De novo os minutos de liberdade são contados no turno de hora e meia no Chaplin durante o ciclo de cinema polones. Outra vez vem meu amigo me pedir a versão atualizada de Voces Cubanas. A gente fala da situação econômica muito baixo, olhando de soslaio, a política fracassada do govêrno.

Vou no ônibus e vejo os meninos do MININT, creio que não chegam aos 18, com a mesma cara de abulia que têm todos os demais. Não posso deixar de me perguntar até onde chega a irracionalidade dos pais. Sorrío cada vez que os protagonistas da indisciplina social em pequena escala (no P4 somos a maioria por larga margem) dão o dinheiro ao chofer e não o jogam na caixinha, jogando-lhe na cara todos estes spots televisivos que dizem que ao pobre chofer não há que se dar nada: tudo para Papá Estado, Senhor Absoluto.

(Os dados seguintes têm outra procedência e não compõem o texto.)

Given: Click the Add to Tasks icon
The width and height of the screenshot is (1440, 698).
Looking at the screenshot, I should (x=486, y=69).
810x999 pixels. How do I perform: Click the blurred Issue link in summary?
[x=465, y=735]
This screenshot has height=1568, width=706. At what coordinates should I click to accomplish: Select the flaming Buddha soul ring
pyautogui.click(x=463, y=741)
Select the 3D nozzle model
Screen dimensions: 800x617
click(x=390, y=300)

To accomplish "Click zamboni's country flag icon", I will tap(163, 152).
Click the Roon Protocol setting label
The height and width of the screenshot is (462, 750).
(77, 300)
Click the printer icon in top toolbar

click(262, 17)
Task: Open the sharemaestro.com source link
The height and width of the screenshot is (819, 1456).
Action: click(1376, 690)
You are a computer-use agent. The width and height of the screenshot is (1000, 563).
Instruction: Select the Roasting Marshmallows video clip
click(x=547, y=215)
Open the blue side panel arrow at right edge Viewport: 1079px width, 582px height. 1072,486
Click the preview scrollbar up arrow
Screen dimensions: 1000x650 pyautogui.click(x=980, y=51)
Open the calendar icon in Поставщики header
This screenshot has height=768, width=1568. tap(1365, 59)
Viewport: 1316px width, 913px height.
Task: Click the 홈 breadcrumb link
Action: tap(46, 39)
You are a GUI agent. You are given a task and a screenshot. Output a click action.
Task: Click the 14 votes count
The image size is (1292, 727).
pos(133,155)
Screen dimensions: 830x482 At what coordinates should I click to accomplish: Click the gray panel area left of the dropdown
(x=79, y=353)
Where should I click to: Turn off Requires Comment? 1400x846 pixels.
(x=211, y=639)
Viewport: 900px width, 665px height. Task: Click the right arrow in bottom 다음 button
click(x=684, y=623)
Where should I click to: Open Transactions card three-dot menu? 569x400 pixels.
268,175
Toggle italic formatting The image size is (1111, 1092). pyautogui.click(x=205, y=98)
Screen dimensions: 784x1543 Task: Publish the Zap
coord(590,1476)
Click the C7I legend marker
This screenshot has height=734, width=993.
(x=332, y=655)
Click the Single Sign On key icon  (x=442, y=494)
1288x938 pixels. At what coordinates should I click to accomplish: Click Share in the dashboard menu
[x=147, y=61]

Vou caindo de novo em mim e olho as pessoas ao meu redor. Cansados e suados regressam às suas casas, uns rapazes diante de mim explicam como conectar dois computadores em rede, guardo porque se um dia me faz falta: cortar o cabo, unir o primeiro com o sexto e o segundo com o quarto. Imagino-os salvando uns civis de sequestradores sem documentos que dizem ser o poder supremo. Algo me diz que não falta muito para que cheguemos neste ponto, para que a solidariedade cidadã floresça nesta ilhota.

segunda-feira, 9 de novembro de 2009

Prefiro vítima do que carrasco



Foto: Fotos Cuba Hoy

Não queria escrever, minha paranóia me dizia que deveria esperar estar outra vez no meu juízo perfeito. Nestas últimas 48 horas tenho estado irascível, ferina, histérica, compreensiva, maternal e com instintos assassinos...quis matar e quis salvar. Senti-me agradecida à polícia por proteger-me da segurança do estado e quis arrasar esse corpo que responde ante ordens de desconhecidos. Desejei estar no corpo de Yoani e sofrer a dor, senti-me merecedora de cascudos ou digna de liderar o Juízo Final. Imaginei-me capaz de perfurar a cabeça dos que na sexta-feira golpearam Yoani e Orlando e a mim não, e tenho me perguntado por que. Perdoei e voltei a julgar.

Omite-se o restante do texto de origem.